Of course, there are challenges and potential hypocrisies with both perspectives. In the case of the U.S., all forms of bribery are not tolerated regardless of who is involved. Given its strict adherence to the law, one may even turn someone in for something that may not be an explicit bribe, but seemingly such- such as a lavish gift. However, does this complicate business and the creation of strong bonds and relationships when interacting with foreign diplomats? These foreign officials may be coming from countries where bribery or expensive gift-giving is a customary way of forming a connection or bond in business, but the U.S.’s highly universalistic ideals may complicate this. On the other hand, a Latin American country’s approach to bribery may also pave the way for unfair and (ironically) uncertain conditions for certain employees. If someone can get ahead by simply gaining favor of their superior through bribery, will this unfairly allot them more opportunities compared to their non-bribing peers? This may also create the generally corrupt and imbalanced conditions that America seeks to avoid through its anti-bribery laws, depending who it is that comes into power and is giving/accepting the bribes.
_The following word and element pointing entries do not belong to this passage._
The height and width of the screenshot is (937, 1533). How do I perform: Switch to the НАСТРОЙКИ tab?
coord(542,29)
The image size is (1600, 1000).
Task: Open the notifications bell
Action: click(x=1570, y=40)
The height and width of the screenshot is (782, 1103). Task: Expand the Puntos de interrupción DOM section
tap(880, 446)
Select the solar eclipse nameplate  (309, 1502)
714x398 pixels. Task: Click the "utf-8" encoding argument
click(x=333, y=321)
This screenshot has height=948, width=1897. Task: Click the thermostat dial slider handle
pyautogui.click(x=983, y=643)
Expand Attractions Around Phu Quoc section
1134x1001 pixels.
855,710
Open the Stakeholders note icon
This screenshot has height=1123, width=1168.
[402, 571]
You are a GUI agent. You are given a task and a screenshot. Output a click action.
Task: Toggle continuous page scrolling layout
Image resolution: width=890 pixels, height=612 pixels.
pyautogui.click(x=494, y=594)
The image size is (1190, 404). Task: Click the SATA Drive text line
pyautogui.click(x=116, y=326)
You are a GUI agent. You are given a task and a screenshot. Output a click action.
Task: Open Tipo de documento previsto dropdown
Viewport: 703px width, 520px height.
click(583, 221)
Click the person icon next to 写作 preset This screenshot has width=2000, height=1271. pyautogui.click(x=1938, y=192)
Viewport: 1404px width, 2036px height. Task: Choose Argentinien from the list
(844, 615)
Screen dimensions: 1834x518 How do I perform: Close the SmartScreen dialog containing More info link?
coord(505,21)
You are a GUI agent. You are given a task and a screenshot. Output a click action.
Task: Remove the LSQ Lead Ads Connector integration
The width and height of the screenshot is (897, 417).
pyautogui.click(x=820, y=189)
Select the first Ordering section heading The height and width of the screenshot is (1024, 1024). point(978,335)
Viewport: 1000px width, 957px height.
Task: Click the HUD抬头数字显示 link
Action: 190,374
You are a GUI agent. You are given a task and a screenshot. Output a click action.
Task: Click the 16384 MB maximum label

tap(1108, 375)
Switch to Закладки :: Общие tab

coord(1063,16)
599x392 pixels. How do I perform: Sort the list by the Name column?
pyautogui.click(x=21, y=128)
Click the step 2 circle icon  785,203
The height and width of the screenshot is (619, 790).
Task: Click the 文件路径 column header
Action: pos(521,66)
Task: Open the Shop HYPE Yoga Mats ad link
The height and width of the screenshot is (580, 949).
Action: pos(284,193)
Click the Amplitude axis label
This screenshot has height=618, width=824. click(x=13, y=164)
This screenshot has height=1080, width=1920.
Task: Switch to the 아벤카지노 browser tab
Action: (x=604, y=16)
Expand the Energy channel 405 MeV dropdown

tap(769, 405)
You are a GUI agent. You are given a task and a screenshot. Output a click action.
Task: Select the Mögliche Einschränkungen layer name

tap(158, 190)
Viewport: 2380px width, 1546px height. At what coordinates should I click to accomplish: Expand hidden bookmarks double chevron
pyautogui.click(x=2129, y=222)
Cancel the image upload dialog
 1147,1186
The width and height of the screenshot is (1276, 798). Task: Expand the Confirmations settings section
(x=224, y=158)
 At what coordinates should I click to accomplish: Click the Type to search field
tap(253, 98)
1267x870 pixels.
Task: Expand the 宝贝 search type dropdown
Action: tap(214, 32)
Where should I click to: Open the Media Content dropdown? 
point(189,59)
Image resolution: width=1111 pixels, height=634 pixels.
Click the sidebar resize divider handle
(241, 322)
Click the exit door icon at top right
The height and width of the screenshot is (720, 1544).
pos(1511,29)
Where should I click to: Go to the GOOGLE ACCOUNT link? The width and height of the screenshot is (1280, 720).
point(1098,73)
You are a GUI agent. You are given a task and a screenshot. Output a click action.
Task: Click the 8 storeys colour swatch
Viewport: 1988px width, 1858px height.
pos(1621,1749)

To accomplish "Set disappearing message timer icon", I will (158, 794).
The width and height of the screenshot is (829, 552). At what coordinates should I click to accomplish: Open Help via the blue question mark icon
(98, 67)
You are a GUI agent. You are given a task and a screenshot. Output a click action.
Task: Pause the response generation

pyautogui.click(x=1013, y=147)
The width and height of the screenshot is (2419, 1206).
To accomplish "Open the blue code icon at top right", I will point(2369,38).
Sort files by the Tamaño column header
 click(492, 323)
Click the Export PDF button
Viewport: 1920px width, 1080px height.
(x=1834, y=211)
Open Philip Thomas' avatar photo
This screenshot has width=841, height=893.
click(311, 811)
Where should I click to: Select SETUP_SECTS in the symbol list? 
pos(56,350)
So, when it comes to conducting business on a global scale, a certain reframing of the customs as it pertains to each culture’s cultural dimensional values may be in order. As noted by Sanchez, Gomez and Wated, “First, both attitudes and subjective norms can be shifted by emphasizing that collectivist values such as social harmony and solidarity are not opposed but actually aligned with individual accountability because group achievement, organizational survival and, ultimately, the jobs that help support the employees’ families depend on all group members’ observing the proper rules.” Thus, to uphold objective fairness in cross-cultural context, certain practices and why they should be upheld can be reframed to align with each respective culture’s values.
Sanchez, J. I., Gomez, C., & Wated, G. (2008). A Value-Based Framework for Understanding Managerial Tolerance of Bribery in Latin America. Journal of Business Ethics, 83(2), 341–352. http://www.jstor.org/stable/25482376
Tuleja, E. A. (2017). Intercultural communication for global business: How leaders communicate success. Routledge.